Dealing with the reputational risks inherent in third-party engagements.
Adapting to varying regulations affecting international third-party relationships, especially around ESG requirements which differ by jurisdiction.
Addressing the challenge of mapping suppliers and understanding their comprehensive risk profiles.
Considering critical issues like single-source dependencies, dual-sourcing, and the inherent vulnerability in using small suppliers who lack resources yet may hold significant operational importance.
Addressing challenges of fraud, accurate monitoring, and leveraging third-party risk intelligence.
Overcoming internal silos, where third-party risk oversight responsibilities are fragmented across various departments.

Rethinking Risk: The Value at Risk and Digital Twins

Two particularly transformative insights emerged prominently during our workshop:

Measuring Risk by Value at Risk, Not Spend. Traditional models often gauge supplier risk based on expenditure levels. Yet, the true impact of risk lies in potential harm to business continuity or brand reputation. Even small suppliers with modest spending can pose enormous risks if their product or service is critical. Organizations must shift their metrics from spend-centric assessments to value-at-risk evaluations to accurately capture and mitigate risks.
Leveraging Digital Twins for Enhanced Risk Simulation. Another groundbreaking approach is the use of digital twins—virtual models that replicate the dynamics of third-party relationships and the organization itself. This technology enables organizations to simulate various risk scenarios and resilience strategies proactively, offering deep insights into potential impacts and effective responses.

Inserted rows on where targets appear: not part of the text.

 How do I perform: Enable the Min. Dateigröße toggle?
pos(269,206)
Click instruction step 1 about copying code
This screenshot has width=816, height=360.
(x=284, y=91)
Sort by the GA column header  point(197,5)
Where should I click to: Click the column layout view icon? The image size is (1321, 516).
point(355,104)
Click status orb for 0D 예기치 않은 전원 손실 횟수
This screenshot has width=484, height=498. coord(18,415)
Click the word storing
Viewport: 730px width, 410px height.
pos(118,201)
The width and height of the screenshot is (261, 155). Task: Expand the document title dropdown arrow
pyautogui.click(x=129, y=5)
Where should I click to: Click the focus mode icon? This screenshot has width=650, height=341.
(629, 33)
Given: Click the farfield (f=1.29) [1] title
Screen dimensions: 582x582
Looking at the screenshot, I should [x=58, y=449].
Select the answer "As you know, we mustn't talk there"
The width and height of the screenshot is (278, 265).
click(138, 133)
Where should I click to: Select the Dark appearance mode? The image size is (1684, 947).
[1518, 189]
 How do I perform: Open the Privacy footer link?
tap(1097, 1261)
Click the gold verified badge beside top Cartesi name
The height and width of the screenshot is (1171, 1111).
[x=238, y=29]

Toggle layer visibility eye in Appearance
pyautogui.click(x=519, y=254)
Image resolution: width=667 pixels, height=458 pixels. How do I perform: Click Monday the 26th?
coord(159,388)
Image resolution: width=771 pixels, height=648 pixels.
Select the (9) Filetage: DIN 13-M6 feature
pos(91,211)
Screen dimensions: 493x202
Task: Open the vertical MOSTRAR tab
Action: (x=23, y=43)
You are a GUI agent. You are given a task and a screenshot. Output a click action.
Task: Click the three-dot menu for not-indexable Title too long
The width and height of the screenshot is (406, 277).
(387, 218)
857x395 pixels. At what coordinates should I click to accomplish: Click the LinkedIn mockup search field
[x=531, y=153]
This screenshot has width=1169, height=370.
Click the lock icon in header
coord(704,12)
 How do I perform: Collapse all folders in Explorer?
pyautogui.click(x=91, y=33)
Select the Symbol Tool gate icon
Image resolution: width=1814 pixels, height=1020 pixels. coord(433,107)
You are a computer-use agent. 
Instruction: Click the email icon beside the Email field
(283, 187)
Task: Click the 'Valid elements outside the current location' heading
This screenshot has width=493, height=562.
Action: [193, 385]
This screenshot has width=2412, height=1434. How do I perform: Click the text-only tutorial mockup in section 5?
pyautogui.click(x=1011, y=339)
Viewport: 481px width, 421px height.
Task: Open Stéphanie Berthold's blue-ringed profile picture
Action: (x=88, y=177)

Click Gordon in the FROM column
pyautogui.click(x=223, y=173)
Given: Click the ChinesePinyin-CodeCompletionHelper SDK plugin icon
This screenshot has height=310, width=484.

In this context, organizations should also incorporate simulations, table-top exercises, and wargaming into their third-party risk management toolkit. Such exercises can reveal hidden vulnerabilities, refine response plans, and foster organizational preparedness, significantly enhancing resilience in real-world scenarios.

A Strategic Shift: Starting with Governance, Not Compliance

Finally, attendees agreed strongly that traditional approaches often mistakenly start—and sometimes end—with compliance. This approach overlooks critical governance frameworks and the core objectives that should underpin third-party engagements. Effective third-party GRC must always begin with governance, setting clear objectives (and performance against those objectives), proceed through risk management to understand uncertainties to objectives, and finally extend into compliance to assure alignment with the organizations values, ESG commitments, and regulatory/legal obligations.

By embracing these comprehensive and nuanced approaches, organizations can significantly strengthen their ability to manage third-party relationships effectively, maintaining agility, resilience, and integrity in a complex global ecosystem.